» **PROVIDED TEXT**:
Citing inside sources, Reuters (via Fortune) reports Stathakopoulos has been at work at Apple for about one week heading head up the company's corporate security operation, a position similar to the one he left behind at Amazon. At Apple, Stathakopoulos answers to CFO Luca Maestri and is responsible for securing corporate computers used to design and develop products and software, as well as systems storing sensitive customer data, the report said.
While the hire has not yet been confirmed, the publication does provide circumstantial evidence supporting its claims. A reporter who called Apple's switchboard asking to speak with Stathakopoulos was connected to a person who answered, "George's office," Fortune said.
According to Stathakopoulos' LinkedIn page, which still lists Amazon as his current employer, the security expert worked to "protect Amazon and its customers" against digital threats and directed the e-commerce giant's IT infrastructure.
Prior to joining Amazon in 2010, Stathakopoulos worked at Microsoft as an engineer, then as general manager of product security, a post that put him in charge of the Microsoft Security Response Center and Global Security Strategy & Diplomacy. Leading the two high-level teams required cooperation with governments on technical security issues and policy, the LinkedIn bio says. It is not clear if Stathakopoulos will be putting any of those skills to work at Apple, a company currently embroiled in a contentious court battle over consumer encryption rights.

» **EXERCISE AIM**: Continue the article about Apple's hiring of a corporate security head, starting after its final sentence. The records that follow have no connection to the article above.

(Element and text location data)
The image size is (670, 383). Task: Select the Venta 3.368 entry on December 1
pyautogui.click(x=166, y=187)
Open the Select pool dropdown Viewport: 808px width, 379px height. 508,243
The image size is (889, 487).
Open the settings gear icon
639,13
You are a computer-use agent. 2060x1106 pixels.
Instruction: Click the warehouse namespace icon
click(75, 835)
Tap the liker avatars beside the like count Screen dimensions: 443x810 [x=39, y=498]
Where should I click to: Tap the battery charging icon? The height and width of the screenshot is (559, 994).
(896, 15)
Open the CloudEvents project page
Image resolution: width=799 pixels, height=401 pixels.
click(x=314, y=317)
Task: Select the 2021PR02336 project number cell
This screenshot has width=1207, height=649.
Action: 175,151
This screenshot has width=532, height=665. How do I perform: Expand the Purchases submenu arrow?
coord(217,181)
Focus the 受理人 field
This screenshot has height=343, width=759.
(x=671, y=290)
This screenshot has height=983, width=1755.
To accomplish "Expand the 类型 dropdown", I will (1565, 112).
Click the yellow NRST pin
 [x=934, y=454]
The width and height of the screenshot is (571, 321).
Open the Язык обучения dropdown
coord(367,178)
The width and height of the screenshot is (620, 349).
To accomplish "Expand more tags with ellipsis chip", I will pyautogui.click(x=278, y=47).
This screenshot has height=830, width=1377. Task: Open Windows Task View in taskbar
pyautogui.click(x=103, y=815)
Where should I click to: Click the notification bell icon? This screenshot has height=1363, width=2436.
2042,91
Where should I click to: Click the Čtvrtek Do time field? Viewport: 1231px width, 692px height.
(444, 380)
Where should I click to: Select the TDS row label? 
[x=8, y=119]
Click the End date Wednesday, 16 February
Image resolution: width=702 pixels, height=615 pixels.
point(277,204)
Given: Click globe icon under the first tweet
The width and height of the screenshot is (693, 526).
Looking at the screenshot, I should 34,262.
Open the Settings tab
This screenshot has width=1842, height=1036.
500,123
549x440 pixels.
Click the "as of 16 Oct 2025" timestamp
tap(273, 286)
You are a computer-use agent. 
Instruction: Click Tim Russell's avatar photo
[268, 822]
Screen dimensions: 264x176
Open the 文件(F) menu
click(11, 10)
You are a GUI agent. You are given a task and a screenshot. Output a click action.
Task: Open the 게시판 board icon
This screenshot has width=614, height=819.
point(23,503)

» **RESULT BELOW**:
Apple is challenging a federal court order compelling its assistance in unlocking an iPhone tied to San Bernardino terror suspect Syed Rizwan Farook. The Justice Department has requested Apple architect an iOS variant susceptible to brute-force attacks in hopes that investigators can access and extract potentially vital information from the device. The company is resisting, arguing government overtures not only amount to overreach, but could set dangerous precedent for future investigations. Apple and government prosecutors will meet in court next Tuesday.